STORED DATA:
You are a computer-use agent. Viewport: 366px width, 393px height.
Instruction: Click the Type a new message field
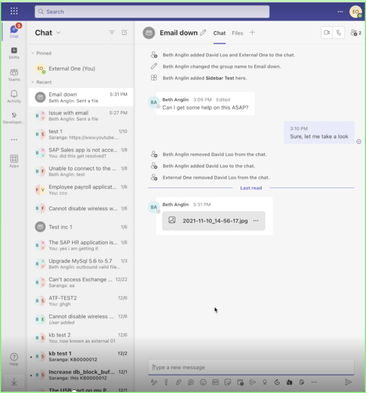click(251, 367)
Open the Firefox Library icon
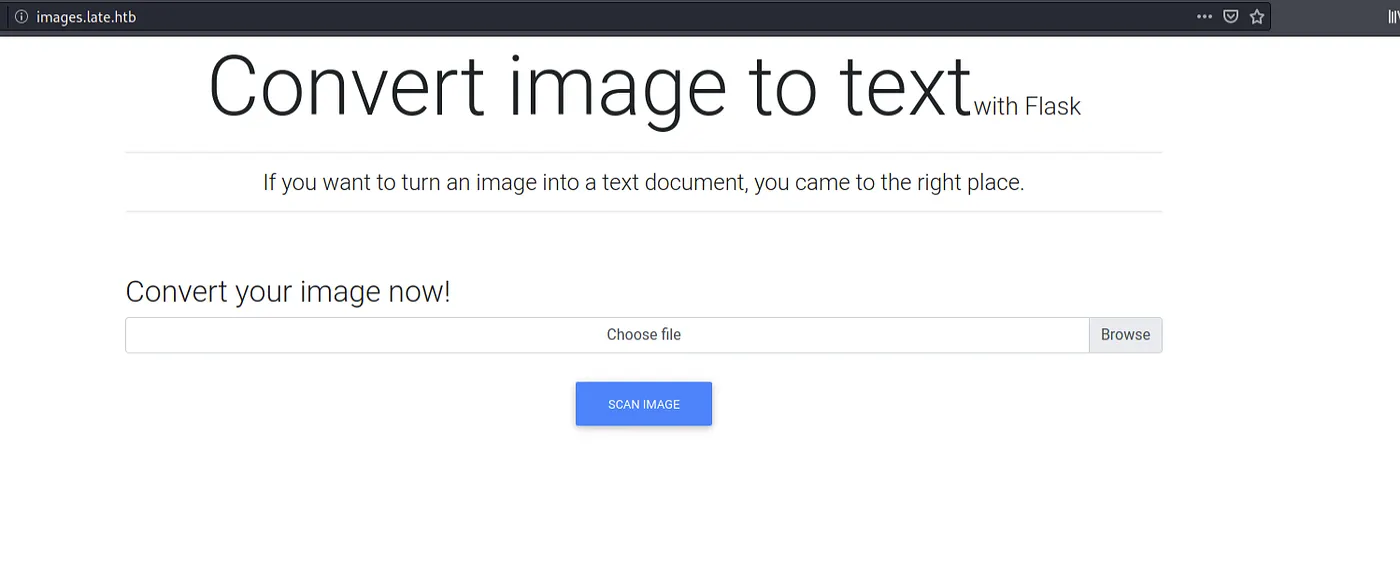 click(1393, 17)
...
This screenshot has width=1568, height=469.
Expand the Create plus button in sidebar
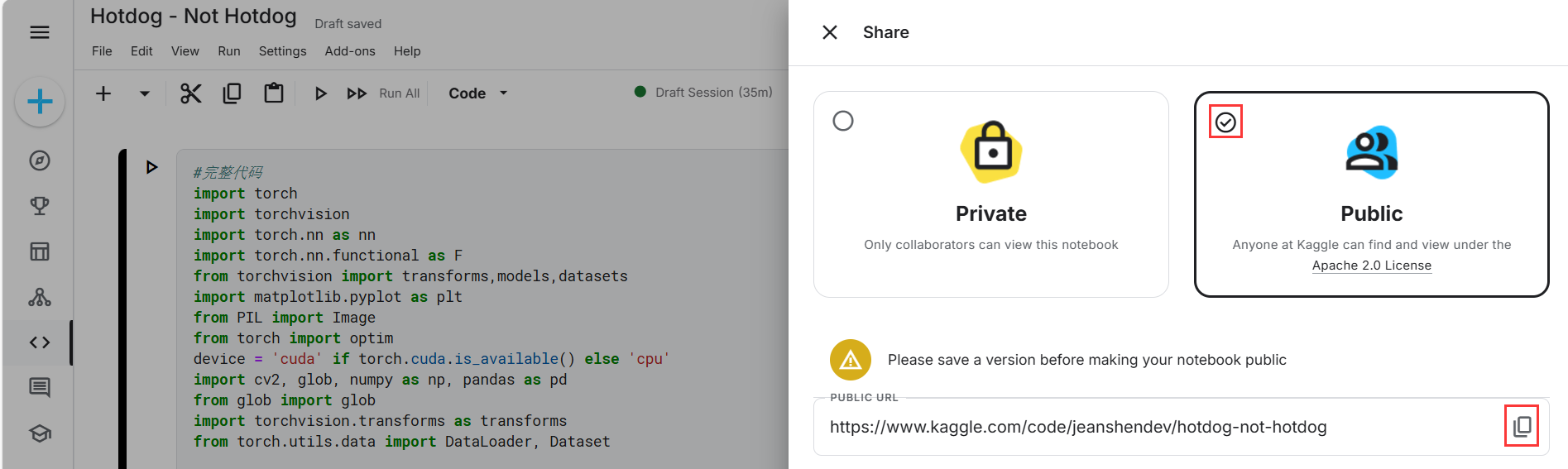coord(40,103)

REQUIRED WORK:
Looking at the entries above, how many lines contain "height"? State the number and nothing more.

EXERCISE RESPONSE:
2